Typical margin levels are 20% maintenance and 30% initial. Being market neutral on the same exchange anyway reduces counterparty risk in some cases. “If both legs are on the same exchange we have less counterparty risk,” points out Gillot. Unencumbered cash is just kept in cash for margin.

Custody

Multi-asset and multi-currency custodian, Copper, is helpful for arbitrage or relative value between exchanges, and in fact is best on all criteria. “They have done a great job over the past 5-6 years. We were one of their first clients and now they have billions of assets under management. It is also easy to onboard new exchanges onto copper,” says Gillot.

Regulation, vehicles and certificates

Lemvi is regulated by FINMA-approved third party supervisor SO-FIT, and the investment vehicle is a certificate. “Trading within a certificate is more flexible than within a fund, and a Swiss fund structure would not be well suited to our strategy,” says Gillot.

Each time a new client comes on board, securitization specialists GenTwo AG create a new issuer. There is one issuer per client, and Lemvi avoids bank counterparty risk. One issue was Cayman-based Montbenon, and other issuers have been Guernsey-based. There are about 200 issuers and 200 clients for GenTwo AG.

GenTwo’s fee of 0.25% a year is relatively high, but the minimum ticket is only USD 20,000 and there is no minimum overall level of assets. It thus helps smaller managers to grow and is happy to work with copper and crypto exchanges.

Most of the investors are Swiss-based and channelled through Swiss banks. Lemvi currently only accepts USD rather than crypto for investments. US and UK investors are not accepted.

Incidentally, at firm level, Lemvi’s other strategy notes such as multi-strategy equity, macro and commodities, and bonds do not sub-allocate to the crypto strategies.

Capacity, institutionalisation and liquidity

The fee structure of zero management fee and 30% performance fee is designed to incentivise Lemvi to generate performance rather than gather assets.

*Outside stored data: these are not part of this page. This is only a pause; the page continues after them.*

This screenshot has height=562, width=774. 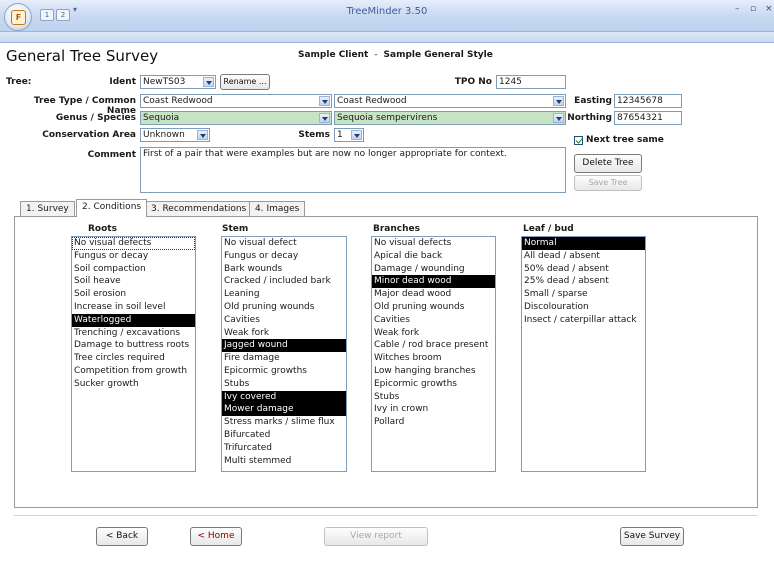 I want to click on branches-option: Cavities, so click(x=434, y=320).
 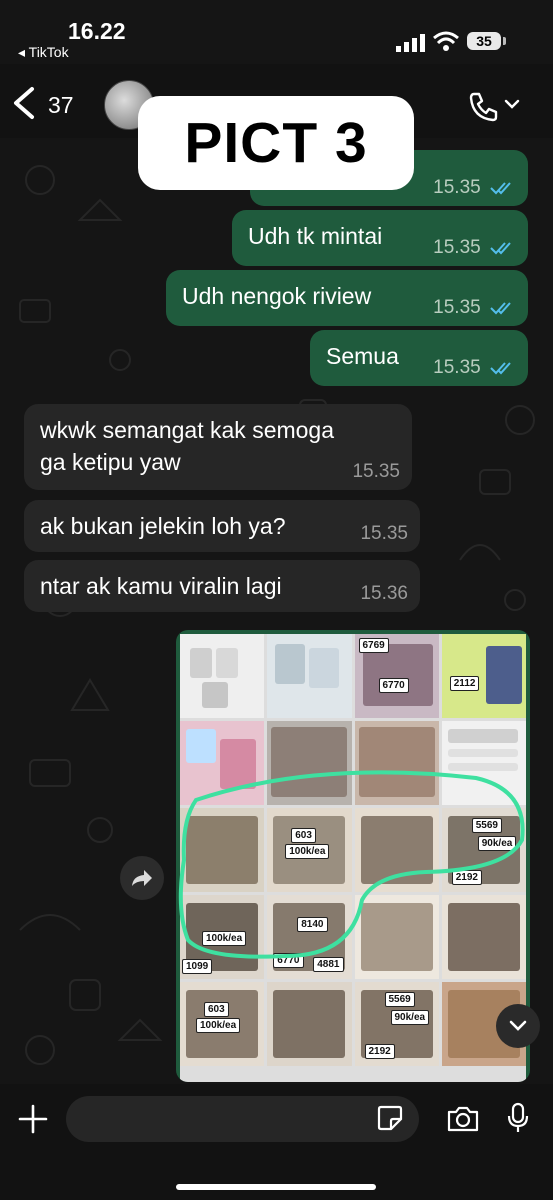 What do you see at coordinates (380, 1052) in the screenshot?
I see `price-label: 2192` at bounding box center [380, 1052].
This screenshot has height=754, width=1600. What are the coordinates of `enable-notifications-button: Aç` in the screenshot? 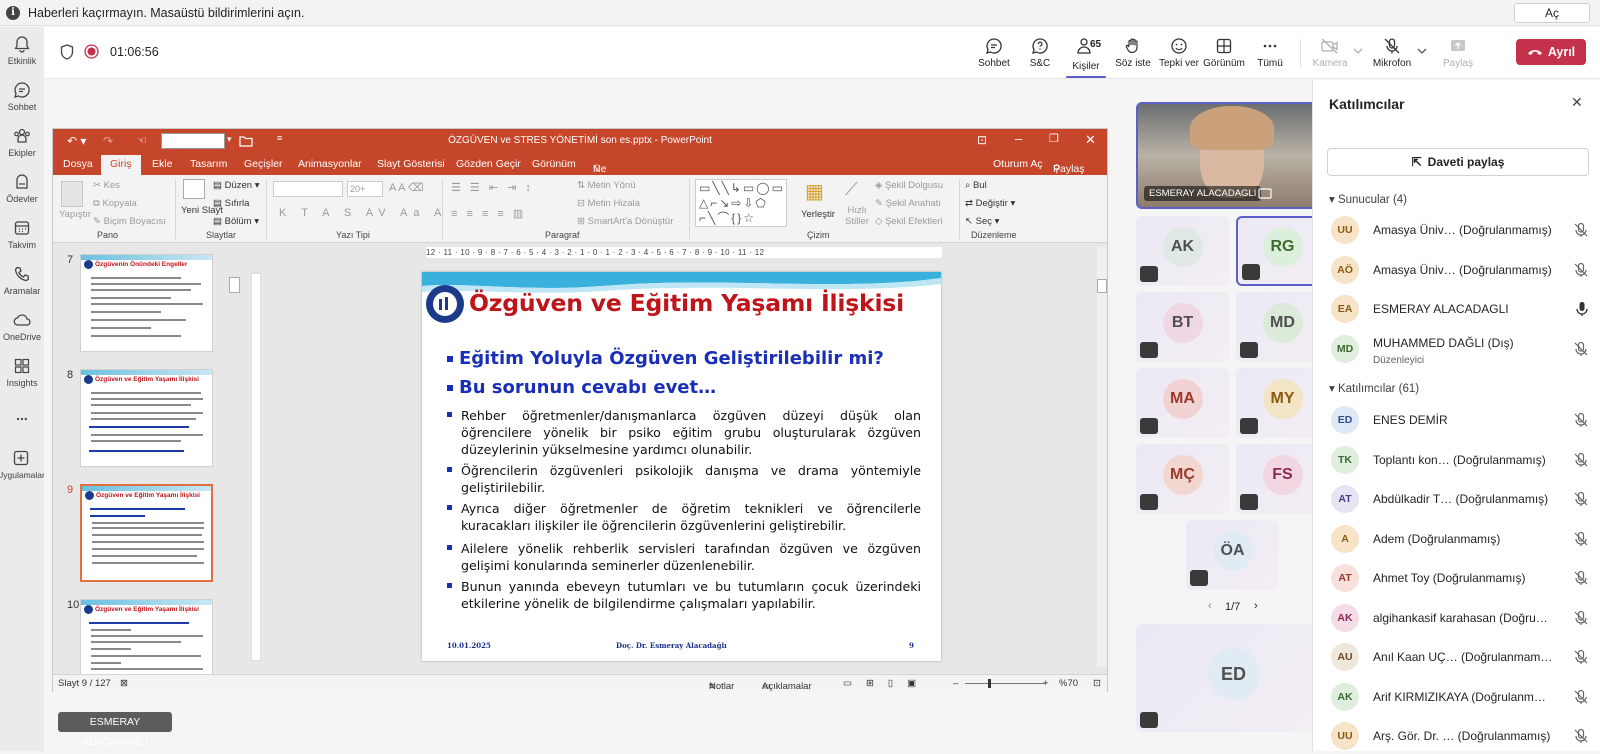 It's located at (1552, 13).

Lemvi’s current assets in the crypto strategy are around USD 100 million, up from USD 15 million when the strategy started. Though the DDQ indicates capacity of USD 250 million, this is a moving target as crypto markets grow, and Lemvi could run a lot more. The market has grown much more than Lemvi’s assets. Lemvi does not have a huge footprint in crypto option markets: each expiry has 3-4 billion of volume and the institutionalisation of crypto has improved liquidity in both delta one and options.

Long term crypto vision

Gillot is mainly trading broadly market neutral arbitrages, but he is nonetheless a believer in the long-term vision of crypto creating a new financial system: “In countries such as Argentina, Turkey or Zimbabwe with very high inflation rates, Bitcoin provides a store of value. It is useful for remittances and peer to peer payments. Crypto is more common than bank accounts in some countries”.

Yet Gillot would not be surprised to see continued volatility. In 2021 Bitcoin went from 60,000 to 16,000. He is a believer but is also happier playing arbitrages than being a “holder” or long term buy or holder and steadily compounding over time.